- Your task -
Give back only the records from the line that contains "Reply to tweet using speech bubble icon" through the line that contains "tap(101, 265)", inclusive, changing "checkbox" to "check box" and leaving everything else unchanged.

** Begin Entries supplied **

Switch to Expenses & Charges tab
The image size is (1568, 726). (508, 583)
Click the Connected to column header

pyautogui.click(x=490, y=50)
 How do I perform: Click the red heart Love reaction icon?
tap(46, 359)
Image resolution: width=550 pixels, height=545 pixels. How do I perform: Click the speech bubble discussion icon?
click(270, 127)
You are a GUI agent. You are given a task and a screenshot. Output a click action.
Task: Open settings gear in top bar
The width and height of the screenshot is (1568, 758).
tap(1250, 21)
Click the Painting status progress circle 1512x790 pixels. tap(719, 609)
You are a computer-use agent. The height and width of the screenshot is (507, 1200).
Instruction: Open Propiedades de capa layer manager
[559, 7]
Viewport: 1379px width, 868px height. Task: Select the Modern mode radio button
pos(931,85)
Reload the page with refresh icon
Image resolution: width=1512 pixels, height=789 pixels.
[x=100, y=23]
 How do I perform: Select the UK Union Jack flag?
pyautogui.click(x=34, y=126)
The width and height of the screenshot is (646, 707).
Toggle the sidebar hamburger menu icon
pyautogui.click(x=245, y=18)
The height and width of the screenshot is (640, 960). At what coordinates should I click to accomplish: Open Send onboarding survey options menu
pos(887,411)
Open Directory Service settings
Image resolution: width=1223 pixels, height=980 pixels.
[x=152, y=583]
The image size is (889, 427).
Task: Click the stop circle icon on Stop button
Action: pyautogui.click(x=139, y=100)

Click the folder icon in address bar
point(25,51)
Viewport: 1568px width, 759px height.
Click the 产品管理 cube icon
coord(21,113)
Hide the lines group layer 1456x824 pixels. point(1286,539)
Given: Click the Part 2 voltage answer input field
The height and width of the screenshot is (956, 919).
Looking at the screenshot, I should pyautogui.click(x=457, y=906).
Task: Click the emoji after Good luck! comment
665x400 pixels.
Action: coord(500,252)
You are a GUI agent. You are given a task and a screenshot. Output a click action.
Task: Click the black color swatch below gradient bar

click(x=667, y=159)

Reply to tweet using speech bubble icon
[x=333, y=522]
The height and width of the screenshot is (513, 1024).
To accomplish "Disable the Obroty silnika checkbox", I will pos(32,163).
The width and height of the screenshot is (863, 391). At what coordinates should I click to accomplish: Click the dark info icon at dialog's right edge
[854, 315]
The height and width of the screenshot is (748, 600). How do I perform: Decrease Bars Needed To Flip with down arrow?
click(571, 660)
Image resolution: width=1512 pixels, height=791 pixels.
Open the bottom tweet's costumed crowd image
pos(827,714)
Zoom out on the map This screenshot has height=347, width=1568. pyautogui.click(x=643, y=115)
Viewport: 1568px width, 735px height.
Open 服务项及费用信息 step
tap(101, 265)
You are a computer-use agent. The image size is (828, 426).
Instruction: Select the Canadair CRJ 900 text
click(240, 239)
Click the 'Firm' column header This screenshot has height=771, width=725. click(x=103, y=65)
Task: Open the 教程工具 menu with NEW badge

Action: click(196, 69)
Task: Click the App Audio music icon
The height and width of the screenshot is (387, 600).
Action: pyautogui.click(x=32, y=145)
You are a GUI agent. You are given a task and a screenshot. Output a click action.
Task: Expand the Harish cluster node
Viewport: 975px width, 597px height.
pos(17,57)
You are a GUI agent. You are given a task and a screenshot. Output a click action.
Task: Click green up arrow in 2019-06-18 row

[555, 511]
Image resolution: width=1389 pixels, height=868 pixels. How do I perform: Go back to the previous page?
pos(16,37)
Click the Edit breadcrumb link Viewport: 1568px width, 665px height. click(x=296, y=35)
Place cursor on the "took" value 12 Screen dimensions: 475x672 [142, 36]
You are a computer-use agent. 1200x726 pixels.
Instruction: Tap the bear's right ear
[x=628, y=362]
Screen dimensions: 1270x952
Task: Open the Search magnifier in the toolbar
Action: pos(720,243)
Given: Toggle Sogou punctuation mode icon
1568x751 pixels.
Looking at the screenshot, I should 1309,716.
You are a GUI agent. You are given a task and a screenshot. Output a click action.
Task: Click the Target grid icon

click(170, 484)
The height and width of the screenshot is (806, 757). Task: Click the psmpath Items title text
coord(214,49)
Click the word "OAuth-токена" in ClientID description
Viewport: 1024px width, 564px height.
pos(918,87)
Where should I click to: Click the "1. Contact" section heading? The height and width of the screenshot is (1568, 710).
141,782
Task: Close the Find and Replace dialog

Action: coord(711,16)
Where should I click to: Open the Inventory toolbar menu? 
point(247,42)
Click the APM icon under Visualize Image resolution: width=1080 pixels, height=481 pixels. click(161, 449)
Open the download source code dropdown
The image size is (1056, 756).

** End Entries supplied **

- Written answer -
Reply to tweet using speech bubble icon
[x=333, y=522]
The height and width of the screenshot is (513, 1024).
To accomplish "Disable the Obroty silnika check box", I will pos(32,163).
The width and height of the screenshot is (863, 391). At what coordinates should I click to accomplish: Click the dark info icon at dialog's right edge
[854, 315]
The height and width of the screenshot is (748, 600). How do I perform: Decrease Bars Needed To Flip with down arrow?
click(571, 660)
Image resolution: width=1512 pixels, height=791 pixels.
Open the bottom tweet's costumed crowd image
pos(827,714)
Zoom out on the map This screenshot has height=347, width=1568. pyautogui.click(x=643, y=115)
Viewport: 1568px width, 735px height.
Open 服务项及费用信息 step
tap(101, 265)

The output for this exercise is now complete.